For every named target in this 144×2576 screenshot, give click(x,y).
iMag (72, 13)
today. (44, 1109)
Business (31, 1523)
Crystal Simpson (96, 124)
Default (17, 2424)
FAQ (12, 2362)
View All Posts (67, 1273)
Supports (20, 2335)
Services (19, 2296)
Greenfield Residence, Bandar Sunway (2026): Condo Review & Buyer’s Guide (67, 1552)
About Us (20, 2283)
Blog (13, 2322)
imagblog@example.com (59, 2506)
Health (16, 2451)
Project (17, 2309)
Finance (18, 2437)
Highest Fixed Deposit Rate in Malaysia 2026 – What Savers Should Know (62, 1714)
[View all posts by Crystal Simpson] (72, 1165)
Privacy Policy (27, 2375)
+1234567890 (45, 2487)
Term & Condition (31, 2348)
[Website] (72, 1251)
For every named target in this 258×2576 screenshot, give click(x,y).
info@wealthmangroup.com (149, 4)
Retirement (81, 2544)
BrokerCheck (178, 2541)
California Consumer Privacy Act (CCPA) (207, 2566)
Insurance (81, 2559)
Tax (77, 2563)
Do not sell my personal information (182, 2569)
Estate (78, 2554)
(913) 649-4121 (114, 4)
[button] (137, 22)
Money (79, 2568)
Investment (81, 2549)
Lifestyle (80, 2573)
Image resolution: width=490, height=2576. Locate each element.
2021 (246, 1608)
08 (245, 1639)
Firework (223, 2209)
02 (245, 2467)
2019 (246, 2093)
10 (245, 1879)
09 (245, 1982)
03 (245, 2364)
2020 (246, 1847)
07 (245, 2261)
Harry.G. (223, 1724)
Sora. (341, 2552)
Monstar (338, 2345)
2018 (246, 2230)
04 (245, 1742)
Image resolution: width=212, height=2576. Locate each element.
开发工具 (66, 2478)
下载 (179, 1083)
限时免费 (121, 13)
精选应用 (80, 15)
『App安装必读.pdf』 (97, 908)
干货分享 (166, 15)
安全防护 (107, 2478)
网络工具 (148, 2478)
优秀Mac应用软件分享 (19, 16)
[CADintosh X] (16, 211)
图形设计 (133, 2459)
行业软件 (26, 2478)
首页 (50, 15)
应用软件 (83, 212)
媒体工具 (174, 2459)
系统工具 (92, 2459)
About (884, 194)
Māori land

What this task involves » Please copy, without any change, the lines of the material from the first through the one containing "媒体工具 (174, 2459)". Write nothing else.

Written answer »
For every named target in this 144×2576 screenshot, give click(x,y).
iMag (72, 13)
today. (44, 1109)
Business (31, 1523)
Crystal Simpson (96, 124)
Default (17, 2424)
FAQ (12, 2362)
View All Posts (67, 1273)
Supports (20, 2335)
Services (19, 2296)
Greenfield Residence, Bandar Sunway (2026): Condo Review & Buyer’s Guide (67, 1552)
About Us (20, 2283)
Blog (13, 2322)
imagblog@example.com (59, 2506)
Health (16, 2451)
Project (17, 2309)
Finance (18, 2437)
Highest Fixed Deposit Rate in Malaysia 2026 – What Savers Should Know (62, 1714)
[View all posts by Crystal Simpson] (72, 1165)
Privacy Policy (27, 2375)
+1234567890 (45, 2487)
Term & Condition (31, 2348)
[Website] (72, 1251)
For every named target in this 258×2576 screenshot, give click(x,y).
info@wealthmangroup.com (149, 4)
Retirement (81, 2544)
BrokerCheck (178, 2541)
California Consumer Privacy Act (CCPA) (207, 2566)
Insurance (81, 2559)
Tax (77, 2563)
Do not sell my personal information (182, 2569)
Estate (78, 2554)
(913) 649-4121 (114, 4)
[button] (137, 22)
Money (79, 2568)
Investment (81, 2549)
Lifestyle (80, 2573)
Image resolution: width=490, height=2576. Locate each element.
2021 (246, 1608)
08 (245, 1639)
Firework (223, 2209)
02 (245, 2467)
2019 (246, 2093)
10 (245, 1879)
09 (245, 1982)
03 (245, 2364)
2020 (246, 1847)
07 (245, 2261)
Harry.G. (223, 1724)
Sora. (341, 2552)
Monstar (338, 2345)
2018 (246, 2230)
04 (245, 1742)
Image resolution: width=212, height=2576. Locate each element.
开发工具 (66, 2478)
下载 (179, 1083)
限时免费 (121, 13)
精选应用 (80, 15)
『App安装必读.pdf』 (97, 908)
干货分享 (166, 15)
安全防护 (107, 2478)
网络工具 (148, 2478)
优秀Mac应用软件分享 (19, 16)
[CADintosh X] (16, 211)
图形设计 (133, 2459)
行业软件 (26, 2478)
首页 (50, 15)
应用软件 (83, 212)
媒体工具 (174, 2459)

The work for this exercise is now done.